Al Jazeera spoke with two economists for more perspective on GDP: Adam Hersh at the Center for American Progress and Allen Sanderson at the University of Chicago.
The task of assessing the market worth of a country’s overall output in a given year is done efficiently by GDP. But are national welfare, infrastructure development and human progress beyond the scope of this metric?
Adam Hersh: GDP is a useful indicator of the trajectory of the economy. But recognize that there are other important outcomes not captured. [GDP is] not taking into full account, in particular, the economic costs of public environmental goods. On the investment side, GDP measures changes in the capital stock of productive assets and other built construction assets. But we also have social capital, a key component of human well-being and functioning. There are changes to that not being measured at all, and policies targeted to that create misguided incentives.
Allen Sanderson: GDP is an imperfect measure, but the alternatives are even more imperfect. GDP, with all its shortcomings, is at least science. As any textbook says, GDP doesn’t count a lot of things, like non-market activities, whether it’s legal or illegal — babysitting, prostitution or drugs. Canada, for example, has a shadow or mirror GDP number where they try to estimate the value of household production … But the U.S. has a huge stock of durable goods. The real value we’re getting there doesn’t show up ... Also, GDP doesn’t measure wealth, [or] TV sets, washers, dryers. In Italy almost nobody dries clothes [in a machine]. It’s a cultural thing, and also an income thing.
Does the conventional way of assessing macroeconomic growth make sense?

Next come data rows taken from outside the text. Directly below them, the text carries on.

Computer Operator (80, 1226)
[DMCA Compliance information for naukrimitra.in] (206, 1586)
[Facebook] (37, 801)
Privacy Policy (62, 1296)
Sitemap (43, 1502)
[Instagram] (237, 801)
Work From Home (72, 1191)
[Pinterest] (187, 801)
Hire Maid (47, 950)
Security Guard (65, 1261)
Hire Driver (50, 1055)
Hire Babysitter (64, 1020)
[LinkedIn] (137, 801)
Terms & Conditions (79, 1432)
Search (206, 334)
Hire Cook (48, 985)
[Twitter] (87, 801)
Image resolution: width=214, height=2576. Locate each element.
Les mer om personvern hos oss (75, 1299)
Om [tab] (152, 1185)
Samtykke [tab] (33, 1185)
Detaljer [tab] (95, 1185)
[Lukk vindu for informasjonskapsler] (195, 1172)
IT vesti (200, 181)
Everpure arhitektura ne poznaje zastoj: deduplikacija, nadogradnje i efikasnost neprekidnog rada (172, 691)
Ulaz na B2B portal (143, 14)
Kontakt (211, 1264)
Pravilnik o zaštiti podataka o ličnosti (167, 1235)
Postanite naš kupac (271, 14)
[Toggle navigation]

Hersh: [We need an] empirical, holistic understanding of what is in the economy — relationships between people and the resources that make the material, and relationships between people and people. The neoclassical model is a simplified understanding of how the world works and how people make economic choices. Evidence from lots of social and behavioral sciences shows [we’re] not able to make long-term optimizing decisions. [The model should explain] how people make decisions about what to buy and invest in, who to partner with, and so on — taking account of institutions and the historical context of solutions.
Sanderson: One hundred years ago versus now, the average person had 20 hours more leisure time. A lot more things can be accomplished in a lot less time. It doesn’t take a whole day to do the things that it used to. Throwing that into GDP would greatly increase the number. If you could pick any moment in time to be born … the answer is certainly 2014 because per capita income is higher and life expectancy [too]. Both were lower as you go back. In Europe, Japan, urban China — it’s 80 years. Two hundred years ago, that was 30. Huge gains in life expectancy and health correlate strongly with GDP.
In general, as explained by Sanderson, GDP does not reflect the value of leisure, happiness or community — which are subjective and hard to tally. Nor does it reflect inequality levels, which are measured by the Gini coefficient. Moreover, goods which promote societal well-being — schools, as compared with jails — do not factor any differently into GDP.
At the household level, the GDP lacks perspective on the growth, or lack thereof, in median family income — and is thus not a perfect judge of purchasing power.
Additionally, domestic work is not included in GDP, so home gardening, cooking and other untaxed parts of the $1 trillion underground economy are largely ignored. Informal output is difficult to quantify, though often robust during recessions.
Resource depletion is also not taken into account, as mentioned by Hersh. For example, ecologically destructive activities in the timber industry that harm natural wealth are added into GDP without the true long-term cost. Some economists hope to incorporate measures of pollution that could be subtracted from GDP, although the monetary value of the environment is not easy to summarize.
And natural disasters, bizarrely, can cause an uptick due to the flurry of construction activity after a major hurricane or earthquake, resulting in an economic boom.
Improving the calculation process for GDP is one possibility suggested by many activists, but others have cautioned against trying to include too much in one statistic. However, the methodology for determining the primary economic indicator could be reformed or updated.
Some scholars such as the Federal Reserve's Jeremy Nalewaik have suggested relying more on the gross domestic income figure in order to speed up how quickly the status of the economy is grasped by officials. These scholar say changing the calculus could avoid a repeat of 2009, when Congress was debating the stimulus bill with legislators acting on a negative growth number much less severe than later revisions would reveal.
While theoretically most objective and quantifiable, GDP is limited in what it measures. Complementing the use of GDP with metrics like the Genuine Progress Indicator is increasingly common, yet indicators like Gross National Happiness contain ideological biases as well.
Predicting macroeconomic trends is a dangerously volatile art. Newer schools such as "post-autistic economics" hold that conventional indicators are too narrow and don’t give us all the relevant information about capitalism's ups and downs. But American society appears forever hooked on the metric it knows best.